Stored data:
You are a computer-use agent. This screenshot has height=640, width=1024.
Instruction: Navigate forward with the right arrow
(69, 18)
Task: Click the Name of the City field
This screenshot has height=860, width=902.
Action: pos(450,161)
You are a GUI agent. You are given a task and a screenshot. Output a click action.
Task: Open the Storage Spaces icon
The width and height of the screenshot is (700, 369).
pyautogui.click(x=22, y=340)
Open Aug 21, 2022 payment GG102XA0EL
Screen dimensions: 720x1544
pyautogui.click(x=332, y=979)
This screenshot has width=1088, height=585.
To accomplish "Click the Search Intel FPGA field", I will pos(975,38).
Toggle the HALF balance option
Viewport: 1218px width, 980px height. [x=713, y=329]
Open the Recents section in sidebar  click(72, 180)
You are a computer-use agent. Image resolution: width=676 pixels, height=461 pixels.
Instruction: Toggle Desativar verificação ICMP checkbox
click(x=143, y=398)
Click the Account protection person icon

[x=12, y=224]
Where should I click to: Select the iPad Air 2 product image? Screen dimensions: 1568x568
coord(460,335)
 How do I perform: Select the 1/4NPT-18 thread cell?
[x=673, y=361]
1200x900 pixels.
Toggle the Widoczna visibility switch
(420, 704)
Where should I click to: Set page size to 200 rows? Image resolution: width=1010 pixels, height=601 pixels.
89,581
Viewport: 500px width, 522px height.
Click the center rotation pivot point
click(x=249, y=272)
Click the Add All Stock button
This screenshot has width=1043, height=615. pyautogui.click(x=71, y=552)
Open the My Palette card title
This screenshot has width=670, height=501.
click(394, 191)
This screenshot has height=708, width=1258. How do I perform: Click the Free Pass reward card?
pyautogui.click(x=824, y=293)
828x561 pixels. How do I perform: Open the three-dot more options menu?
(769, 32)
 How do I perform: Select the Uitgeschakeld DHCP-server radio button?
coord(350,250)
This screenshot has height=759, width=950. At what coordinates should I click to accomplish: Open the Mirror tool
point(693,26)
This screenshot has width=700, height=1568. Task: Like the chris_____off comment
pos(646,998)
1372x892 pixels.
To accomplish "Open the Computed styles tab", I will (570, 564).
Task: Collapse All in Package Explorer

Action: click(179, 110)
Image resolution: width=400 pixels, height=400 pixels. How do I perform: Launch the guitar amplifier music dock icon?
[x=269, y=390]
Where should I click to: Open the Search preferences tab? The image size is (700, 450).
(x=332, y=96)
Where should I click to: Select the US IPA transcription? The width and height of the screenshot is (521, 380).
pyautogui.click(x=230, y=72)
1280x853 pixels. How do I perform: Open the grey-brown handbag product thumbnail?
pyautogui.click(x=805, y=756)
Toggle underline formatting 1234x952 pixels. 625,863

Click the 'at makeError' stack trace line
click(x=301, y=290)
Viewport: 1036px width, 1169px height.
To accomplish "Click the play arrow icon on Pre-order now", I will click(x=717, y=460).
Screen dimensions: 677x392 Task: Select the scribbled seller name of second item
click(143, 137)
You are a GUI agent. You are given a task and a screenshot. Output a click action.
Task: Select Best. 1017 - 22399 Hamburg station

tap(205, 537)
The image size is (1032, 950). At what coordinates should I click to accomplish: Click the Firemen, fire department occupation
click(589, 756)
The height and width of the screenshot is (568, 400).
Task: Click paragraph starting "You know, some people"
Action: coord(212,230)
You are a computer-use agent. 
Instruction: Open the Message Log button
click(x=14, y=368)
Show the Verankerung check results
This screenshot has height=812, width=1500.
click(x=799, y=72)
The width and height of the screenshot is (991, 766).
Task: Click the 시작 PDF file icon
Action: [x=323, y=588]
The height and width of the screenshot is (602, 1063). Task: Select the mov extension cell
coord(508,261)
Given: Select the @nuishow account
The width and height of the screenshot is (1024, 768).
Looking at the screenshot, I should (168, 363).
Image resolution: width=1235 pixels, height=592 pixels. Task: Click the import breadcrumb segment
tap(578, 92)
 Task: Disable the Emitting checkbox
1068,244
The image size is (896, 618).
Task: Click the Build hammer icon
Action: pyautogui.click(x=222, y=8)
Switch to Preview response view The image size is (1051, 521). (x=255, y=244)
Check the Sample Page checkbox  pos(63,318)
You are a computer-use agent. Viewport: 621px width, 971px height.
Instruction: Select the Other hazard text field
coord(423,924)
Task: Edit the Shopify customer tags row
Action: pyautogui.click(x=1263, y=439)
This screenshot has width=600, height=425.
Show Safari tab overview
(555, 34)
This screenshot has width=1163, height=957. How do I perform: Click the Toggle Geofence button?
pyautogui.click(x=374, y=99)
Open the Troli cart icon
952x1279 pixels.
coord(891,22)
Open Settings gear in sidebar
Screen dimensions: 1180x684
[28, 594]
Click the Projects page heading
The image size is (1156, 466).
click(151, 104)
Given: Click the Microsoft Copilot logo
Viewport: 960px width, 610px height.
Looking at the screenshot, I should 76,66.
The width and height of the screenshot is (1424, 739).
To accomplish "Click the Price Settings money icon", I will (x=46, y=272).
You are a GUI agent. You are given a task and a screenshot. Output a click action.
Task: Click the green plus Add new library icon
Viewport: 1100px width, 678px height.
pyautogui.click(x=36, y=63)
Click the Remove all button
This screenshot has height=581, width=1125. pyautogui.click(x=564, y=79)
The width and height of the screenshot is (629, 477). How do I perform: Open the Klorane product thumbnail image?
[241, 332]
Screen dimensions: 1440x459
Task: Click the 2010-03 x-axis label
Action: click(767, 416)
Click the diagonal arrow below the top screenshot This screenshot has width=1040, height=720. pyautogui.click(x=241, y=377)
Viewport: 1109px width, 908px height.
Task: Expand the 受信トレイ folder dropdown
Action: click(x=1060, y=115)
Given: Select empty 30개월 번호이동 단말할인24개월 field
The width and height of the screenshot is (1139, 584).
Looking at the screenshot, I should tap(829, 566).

- _What the task requires_:
Give only a number: how many lines of the data hold the string "computer"?

- _Solution for this exercise_:
4